From the line with "Given: Toggle HD video quality" through the line with "Uncheck the AAX package checkbox", inclusive, return each line of the data below exactly and leave the rest out.

═══ Provided records

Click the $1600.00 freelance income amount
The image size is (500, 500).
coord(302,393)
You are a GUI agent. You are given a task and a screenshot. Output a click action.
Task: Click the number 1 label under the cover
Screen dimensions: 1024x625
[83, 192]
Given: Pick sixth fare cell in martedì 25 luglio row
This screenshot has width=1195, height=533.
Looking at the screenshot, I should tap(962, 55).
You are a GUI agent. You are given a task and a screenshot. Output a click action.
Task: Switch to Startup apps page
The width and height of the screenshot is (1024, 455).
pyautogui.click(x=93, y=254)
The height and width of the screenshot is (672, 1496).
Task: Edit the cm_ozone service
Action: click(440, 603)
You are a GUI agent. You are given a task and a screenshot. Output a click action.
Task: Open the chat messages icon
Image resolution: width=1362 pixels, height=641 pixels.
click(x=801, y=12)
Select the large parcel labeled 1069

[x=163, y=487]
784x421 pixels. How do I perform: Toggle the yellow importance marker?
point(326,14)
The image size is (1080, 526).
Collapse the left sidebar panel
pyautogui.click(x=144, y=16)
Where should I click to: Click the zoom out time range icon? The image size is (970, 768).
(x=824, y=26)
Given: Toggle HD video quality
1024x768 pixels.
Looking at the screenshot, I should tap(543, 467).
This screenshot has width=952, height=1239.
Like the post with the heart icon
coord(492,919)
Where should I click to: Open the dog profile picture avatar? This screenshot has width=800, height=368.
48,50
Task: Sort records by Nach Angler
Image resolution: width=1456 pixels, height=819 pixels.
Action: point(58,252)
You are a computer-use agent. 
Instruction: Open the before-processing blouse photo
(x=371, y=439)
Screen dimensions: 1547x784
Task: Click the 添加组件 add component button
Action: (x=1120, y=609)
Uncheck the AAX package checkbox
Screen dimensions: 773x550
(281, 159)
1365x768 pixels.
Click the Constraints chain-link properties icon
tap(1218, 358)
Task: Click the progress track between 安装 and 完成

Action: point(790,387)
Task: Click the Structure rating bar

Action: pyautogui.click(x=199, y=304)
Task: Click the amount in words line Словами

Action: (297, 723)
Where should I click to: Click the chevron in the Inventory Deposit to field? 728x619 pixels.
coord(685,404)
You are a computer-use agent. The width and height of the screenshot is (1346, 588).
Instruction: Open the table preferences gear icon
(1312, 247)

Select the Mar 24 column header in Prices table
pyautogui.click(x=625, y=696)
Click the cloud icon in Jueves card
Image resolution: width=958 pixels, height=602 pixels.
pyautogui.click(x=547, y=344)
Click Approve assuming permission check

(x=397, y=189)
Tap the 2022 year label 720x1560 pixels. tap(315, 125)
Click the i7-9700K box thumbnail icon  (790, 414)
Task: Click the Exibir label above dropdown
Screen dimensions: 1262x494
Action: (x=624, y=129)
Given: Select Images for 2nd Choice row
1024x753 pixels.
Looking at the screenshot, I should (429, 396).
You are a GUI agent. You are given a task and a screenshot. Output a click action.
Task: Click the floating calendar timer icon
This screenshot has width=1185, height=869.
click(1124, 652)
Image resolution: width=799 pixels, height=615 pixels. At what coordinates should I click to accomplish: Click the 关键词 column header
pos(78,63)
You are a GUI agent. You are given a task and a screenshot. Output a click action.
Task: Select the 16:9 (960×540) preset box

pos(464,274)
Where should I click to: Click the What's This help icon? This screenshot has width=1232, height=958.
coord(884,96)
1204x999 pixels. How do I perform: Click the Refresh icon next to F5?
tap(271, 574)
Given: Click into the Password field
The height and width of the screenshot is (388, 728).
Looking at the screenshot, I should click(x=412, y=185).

══════

### Response for this exercise
Given: Toggle HD video quality
1024x768 pixels.
Looking at the screenshot, I should tap(543, 467).
This screenshot has width=952, height=1239.
Like the post with the heart icon
coord(492,919)
Where should I click to: Open the dog profile picture avatar? This screenshot has width=800, height=368.
48,50
Task: Sort records by Nach Angler
Image resolution: width=1456 pixels, height=819 pixels.
Action: point(58,252)
You are a computer-use agent. 
Instruction: Open the before-processing blouse photo
(x=371, y=439)
Screen dimensions: 1547x784
Task: Click the 添加组件 add component button
Action: (x=1120, y=609)
Uncheck the AAX package checkbox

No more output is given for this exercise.